**ENTRIES SHOWN**

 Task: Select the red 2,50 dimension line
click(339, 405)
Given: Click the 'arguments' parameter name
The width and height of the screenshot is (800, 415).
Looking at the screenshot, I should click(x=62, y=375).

**WORK TO BE COMPLETED**
Retyping every entry exactly is the whole of the task.

**RESPONSE AREA**
 Task: Select the red 2,50 dimension line
click(339, 405)
Given: Click the 'arguments' parameter name
The width and height of the screenshot is (800, 415).
Looking at the screenshot, I should click(x=62, y=375).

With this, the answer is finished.